There is some new information in the Vision Zero update, though it's more like factoids than analysis:

    • More speed guns, but mostly for highway units: There are now 88 LIDAR speed guns distributed among NYPD's 77 precincts, and 138 among the department's four highway units. The report does not indicate whether the highway units were also assigned to local streets.
    • Collision investigations still leave many victims behind: There were 255 traffic fatalities and thousands of severe injuries last year, yet NYPD's Collision Investigation Squad responded to just 430 crash scenes, the report says. CIS determined "criminality" in 96 of those cases, including 12 where CIS recommended charges under the Right-of-Way Law after it went into effect in August.
    • Coordinating traffic enforcement with other crime deterrence: NYPD is looking into increasing enforcement of both traffic violations and non-traffic criminal summonses "in areas where both crime rates and traffic fatalities and injuries are high." (An example of this is Operation S.L.A.T.E. in Prospect-Lefferts Gardens and Wingate last November.)
    • Using civilian NYPD personnel: NYPD will begin sending traffic enforcement agents to respond to crashes that do not result in injuries. The department will also begin training civilian staff to assist officers in processing blood-alcohol tests. In addition, auxiliary officers have already begun setting up "mock speed enforcement zones," in which uniformed civilians use radar guns but do not issue tickets.

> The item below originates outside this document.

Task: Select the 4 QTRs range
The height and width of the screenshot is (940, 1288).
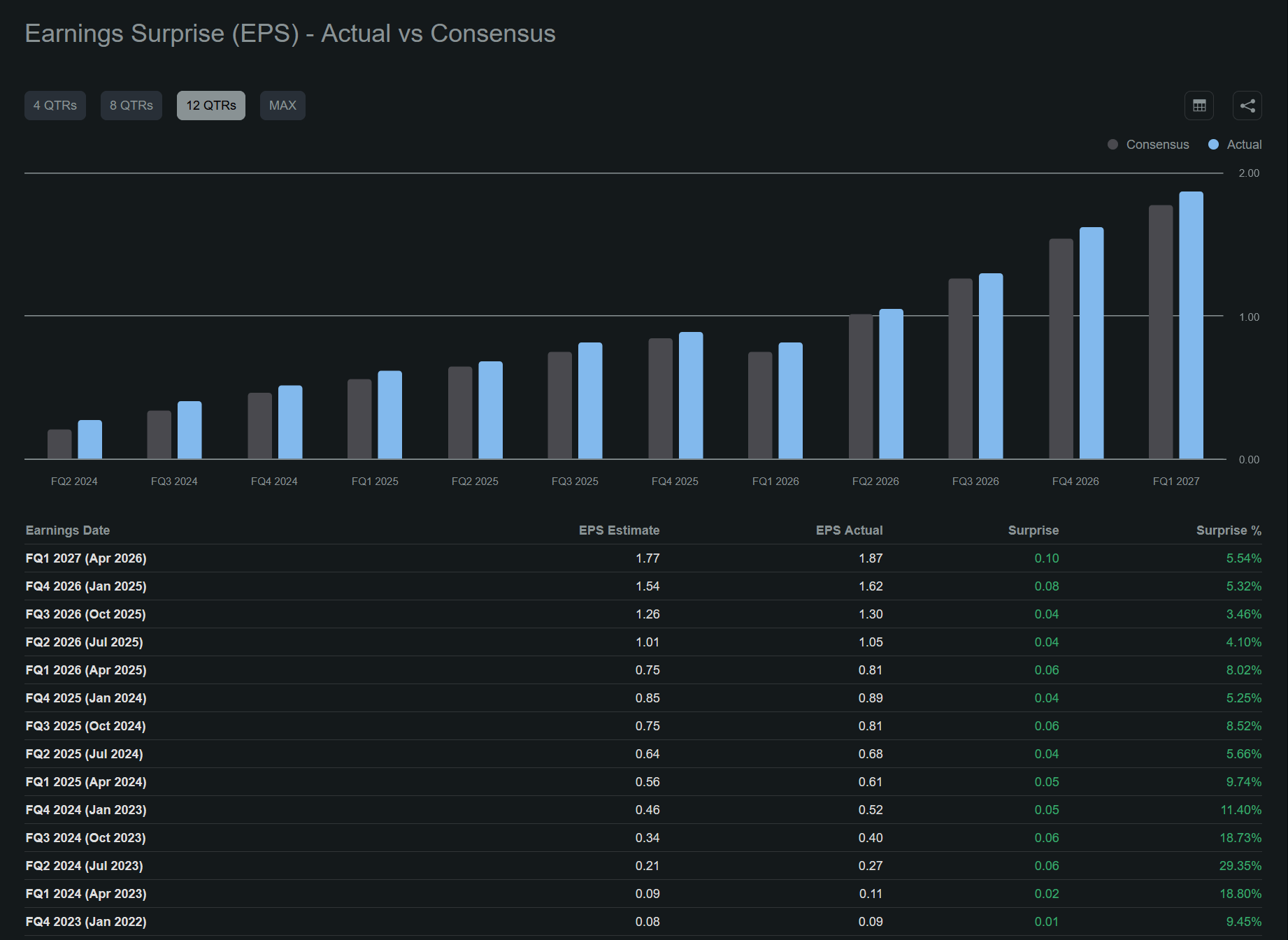Action: pyautogui.click(x=55, y=106)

This year, according to the report, NYPD will launch "a major technological upgrade" to better track crashes and enforcement. And for the first time, the city Department of Health will link crash records with injury information from hospital records to analyze which types of crashes cause particular injuries.

So the quality of data available to the city should improve. But if the city isn't publishing the data already at its disposal, what good will that do?